ASSIGNMENT :: Show all lines from the records below in which the string "image" is present.

[EXERCISE DATA Boundary: Start]

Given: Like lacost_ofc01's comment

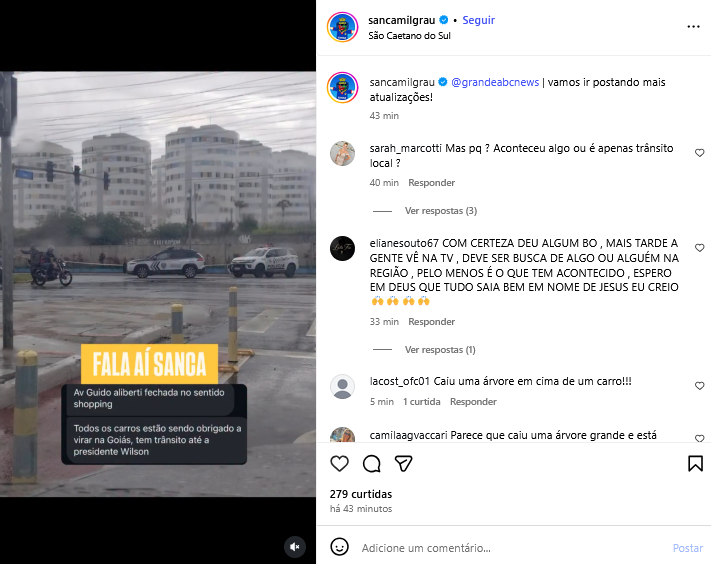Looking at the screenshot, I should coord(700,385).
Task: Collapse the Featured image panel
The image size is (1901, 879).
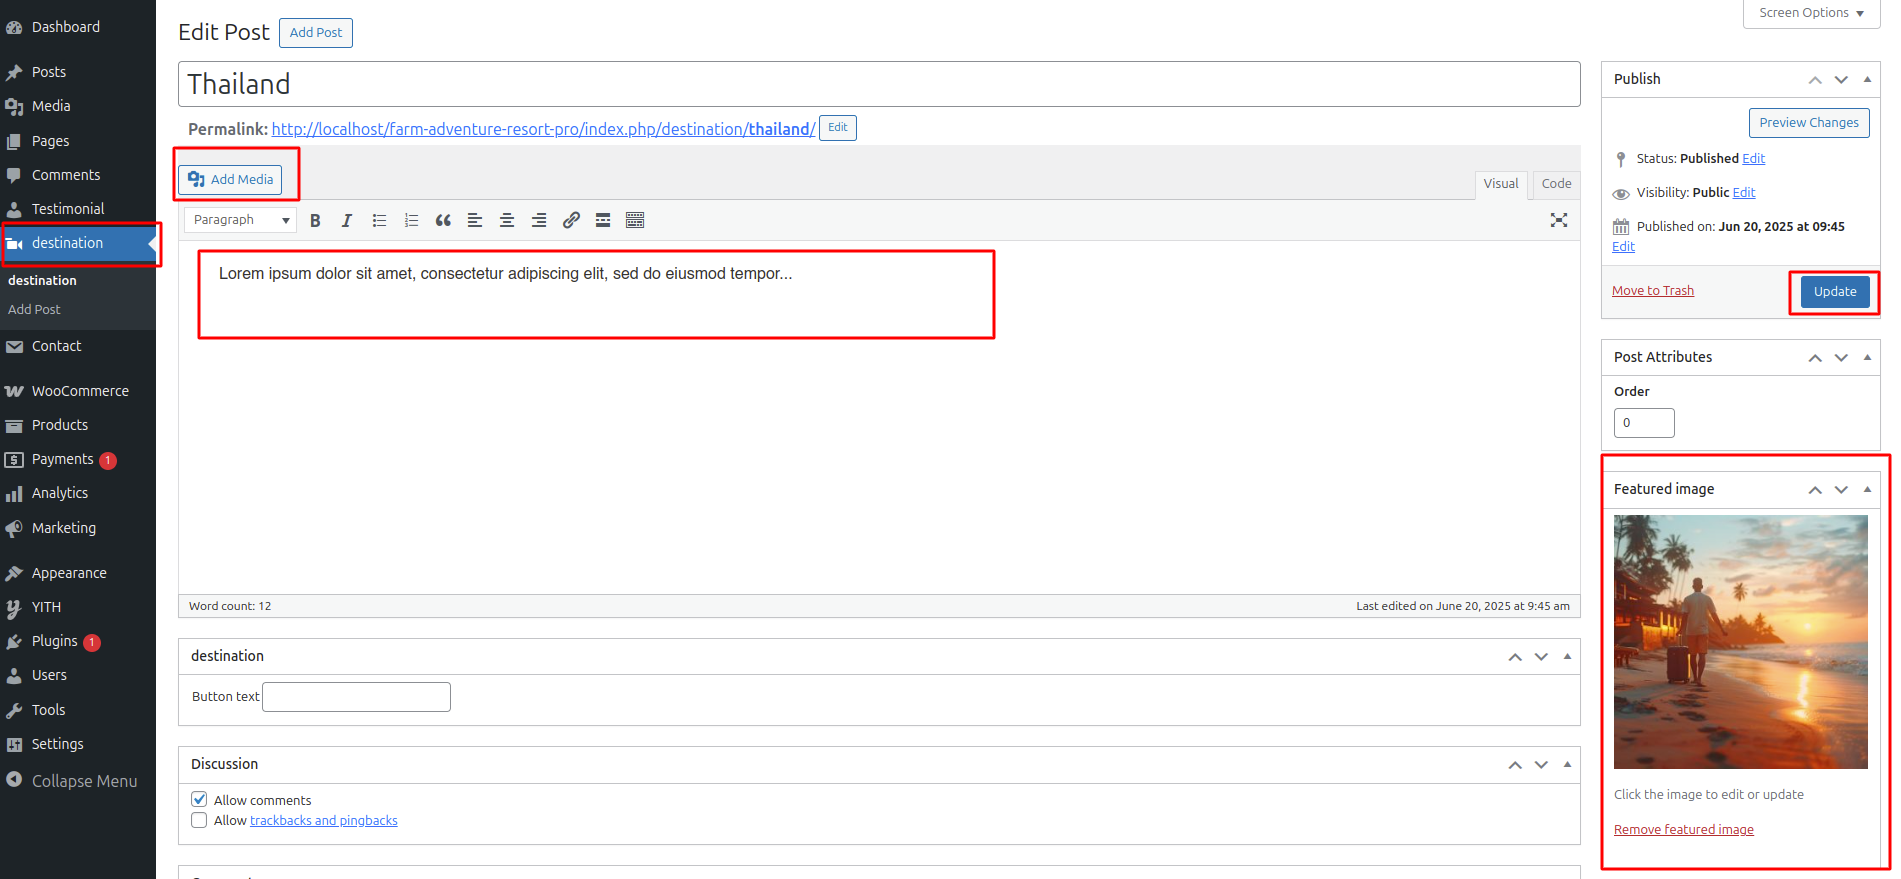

[EXERCISE DATA Boundary: End]
[EXERCISE DATA Boundary: Start]

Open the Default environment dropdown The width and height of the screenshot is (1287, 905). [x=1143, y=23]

[EXERCISE DATA Boundary: End]

WRITTEN ANSWER ::
Task: Collapse the Featured image panel
The image size is (1901, 879).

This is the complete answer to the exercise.